Iowa Code section 232.116(1)(h). Justin argues Kenley never was "removed" from his custody, so termination under this section is inappropriate. We conclude his argument is without merit. Subsection 232.116(1)(h)(3) provides:
The child has been removed from the physical custody of the child's parents for at least six months of the last twelve months, or for the last six consecutive months and any trial period at home has been less than thirty days.

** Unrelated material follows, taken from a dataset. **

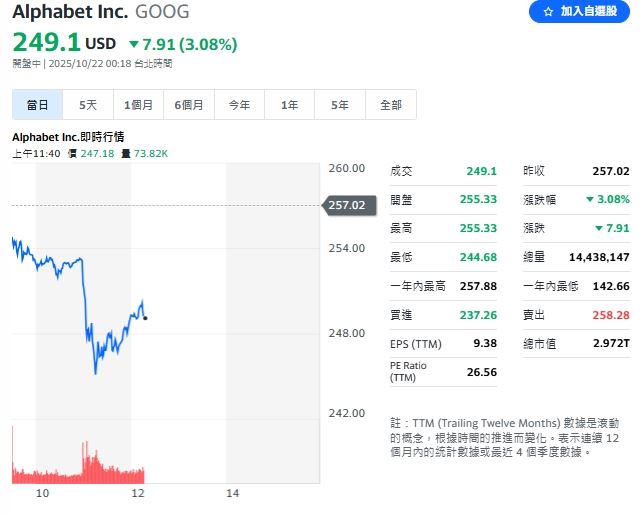Click the red 258.28 賣出 price
This screenshot has width=642, height=515.
[x=611, y=315]
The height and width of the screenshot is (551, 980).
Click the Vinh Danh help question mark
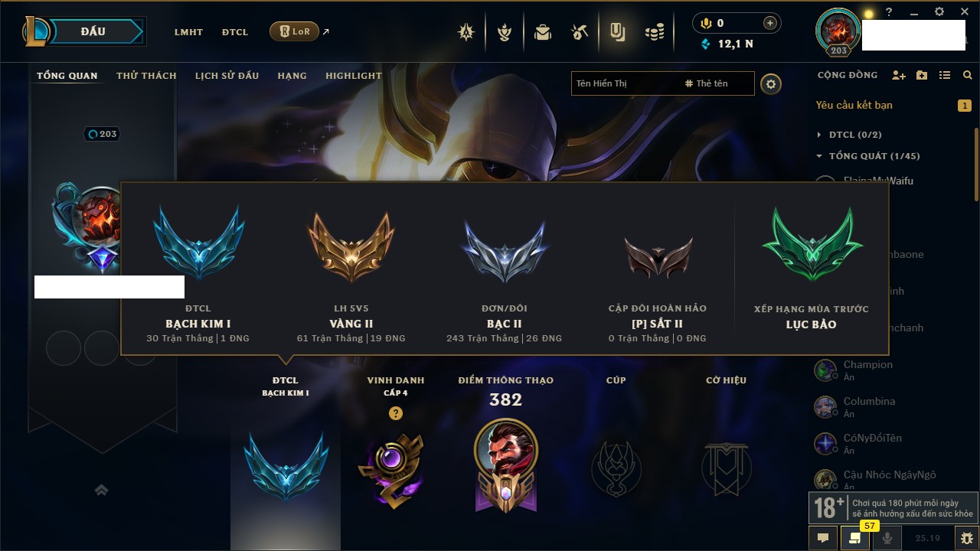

Kenley was removed from Misty's custody in mid-2002. At the time of the termination hearing, she had been out of Misty's custody the requisite period of time to satisfy the subsection quoted. Justin was in prison in Illinois at the time of the termination. Clearly Kenley could not be placed in his custody. Under the circumstances before us, considering Justin's incarceration out-of-state, Kenley's age, the lack of any bonding, and the nature of Justin's offense, we find the lack of services offered to be reasonable. See In re S.J., 620 N.W.2d 522, 525 (Iowa Ct.App. 2000); In re E.K., 568 N.W.2d 829, 831 (Iowa Ct.App. 1997). We find the State proved the statutory grounds for termination of Justin's parental rights under section 232.116(1)(h) and affirm. Because we can affirm on this ground, we need not address Justin's claims he did not abandon his daughter.